Nella Premessa al suo interessante saggio, Democrazia e Cattolicesimo - La voce della Chiesa nella società secolarizzate, prefazione di Brunero Gherardini, edito nel 2012 da Cantagalli, Giovanni Tortelli, aderendo ai saldi princìpi del giusnaturalismo, riconosce che la democrazia dipende da un preesistente ordine e perciò afferma: «Quando lethos popolare è infiacchito o indebolito, la morale individuale e sociale diventa sempre più utilitaristica e quantitativa, lo Stato assorbe spazi sempre più significativi della libertà individuale e torna ancora una volta a prendere la piega dellassolutismo».

La teoria assolutista, che pone nella democrazia pura e nelle sue meccaniche atomiste l’origine della morale, è smentita dalla semplice osservazione dell’incremento che il potere politico ottiene dalla decadenza dei costumi del popolo. Nella ricerca di riscontri alla sua ipotesi di lavoro, Tortelli rilegge gli argomenti formulati dai critici moderni e contemporanei che si sono strenuamente opposti alla superstizione intorno al supremo potere delle maggioranze. 

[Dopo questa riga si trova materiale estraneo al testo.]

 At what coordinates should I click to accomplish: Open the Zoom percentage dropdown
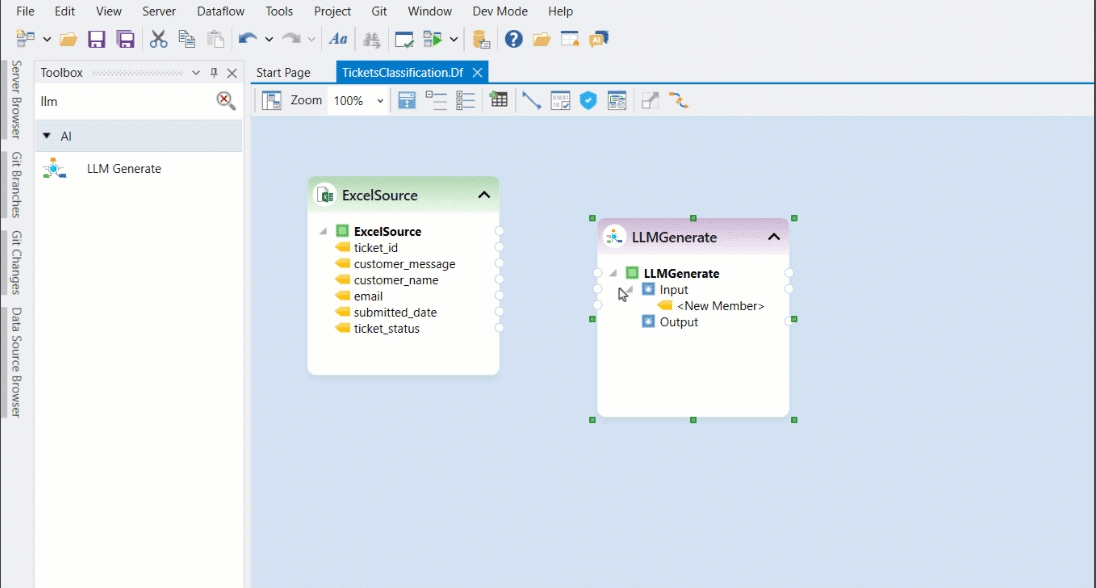coord(380,101)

Il culto che i demagoghi tributano alle folle decadenti e/o abbacinate, infatti, è lo strumento delle usurpazioni oligarchiche, striscianti sotto la vernice democratica dei pilotati plebisciti referendari. Tortelli rammenta, ad esempio, l’obiezione che Alessandro Manzoni rivolgeva contro i teorici della volontà generale, una mitologia che «consiste nel ricavare luniversale come collezione dei particolari».

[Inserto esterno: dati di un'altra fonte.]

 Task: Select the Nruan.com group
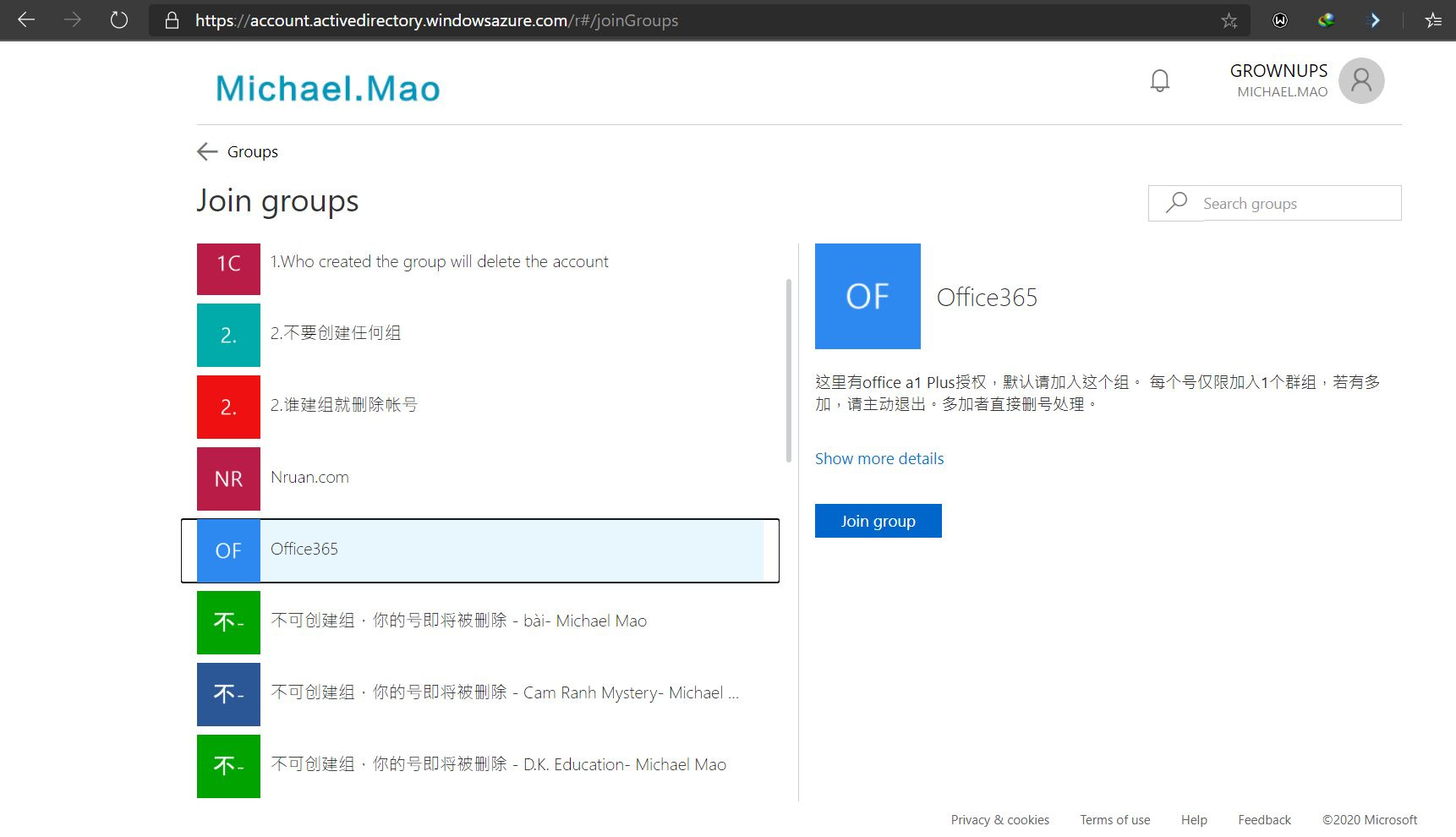[309, 478]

Ineluttabilmente la teoria della volontà generale si rovescia nel pregiudizio contemplante l’uguaglianza di alcuni a tutti: «Secondo Emmanuel Joseph Sieyès appunto i deputati del Terzo Stato, essendo limmensa pluralità della nazione, avrebbero avuto il diritto di identificarsi con la totalità della nazione». Di qui la convinzione che la democrazia sia un assoluto non dipendente da altro.

Al proposito Tortelli cita un puntuale giudizio di Estanislao Cantero Nunez: «La democrazia moderna diventa così una divinità, e nasce un panteismo democratico, o pandemocratismo, che trova la propria giustificazione soltanto in se stesso. La tesi che vede la democrazia moderna sostituirsi a Dio è certamente impressionante, tuttavia non è assolutamente esagerata».

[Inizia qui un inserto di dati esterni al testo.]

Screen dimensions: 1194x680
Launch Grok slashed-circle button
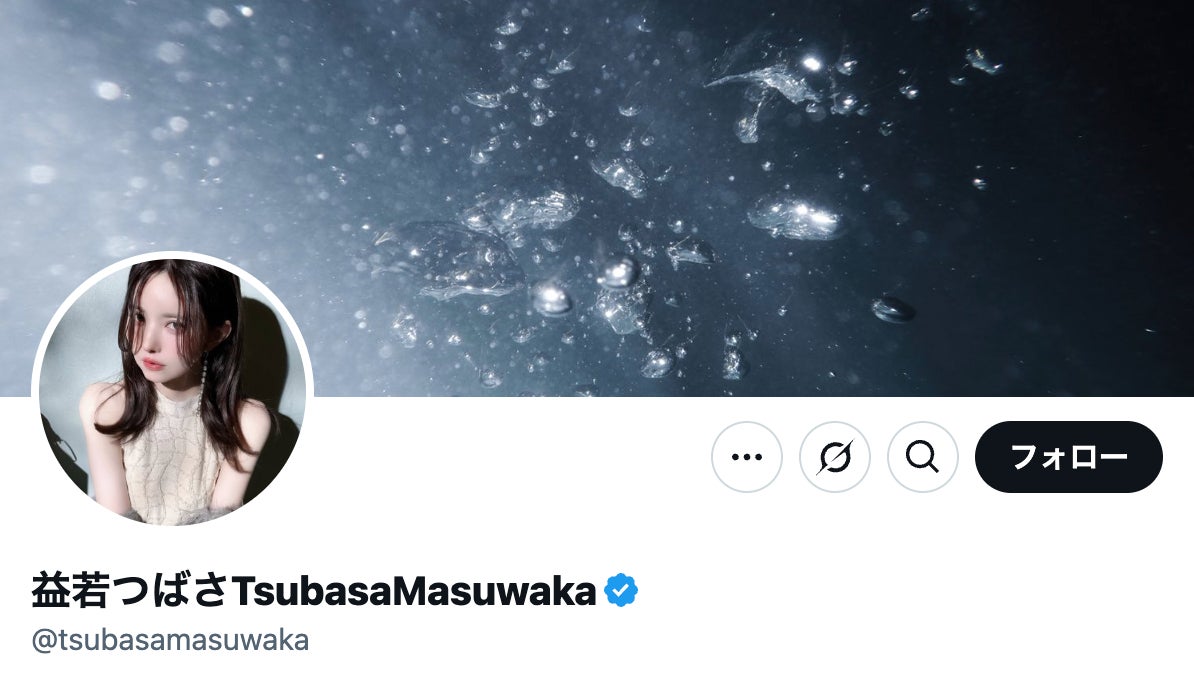(835, 457)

Quando si considera la pretesa democratica di negare il diritto di vivere a persone innocenti, diventa impossibile negare la tracotanza di un sistema che divinizza l’arbitrio, un assurdo conato, che Romano Amerio ha definito progetto inteso a togliere la dipendenza del dipendente. Tortelli ha quindi dimostrato che il successo dell’assolutismo democratico è conseguente alla corruzione del popolo. La sua acuta osservazione va collegata con la riflessione sull’origine iniziatica e salottiera della rivoluzione immoralistica, che ha sconvolto la civiltà occidentale, operando alle spalle della festosa effervescenza, artisticamente suggerita ai giovani sessantottini.

Il sessantottismo insegna che l’insorgenza contro l’assolutismo democratico è destinata a rimanere inefficace e sterile finché agisce dissociata dalla doverosa resistenza alle suggestioni emanate dal salotto immoralista. Separata dalla necessaria intolleranza nei confronti dell’immoralismo democratico e delle truffe bancarie, la pur legittima indignazione è condannata alla sterilità. Si tratta dunque di comprendere che la rivolta contro l’assolutismo dello Stato e della banca incomincia dalla risoluta contestazione delle infami leggi che sono dettate dalla convinzione assoluta che il potere di Dio legislatore sia trasferito allo Stato democratico.

In conclusione non è ovvia l’affermazione secondo cui l’immoralità esercitata dalla banca vampiresca si combatte aggredendo l’immoralità di massa diffusa dalle agenzie politicanti, al lavoro per la disgregazione della società civile – per la sua trasformazione in gregge di pecore matte – e per il trionfo dell’usura.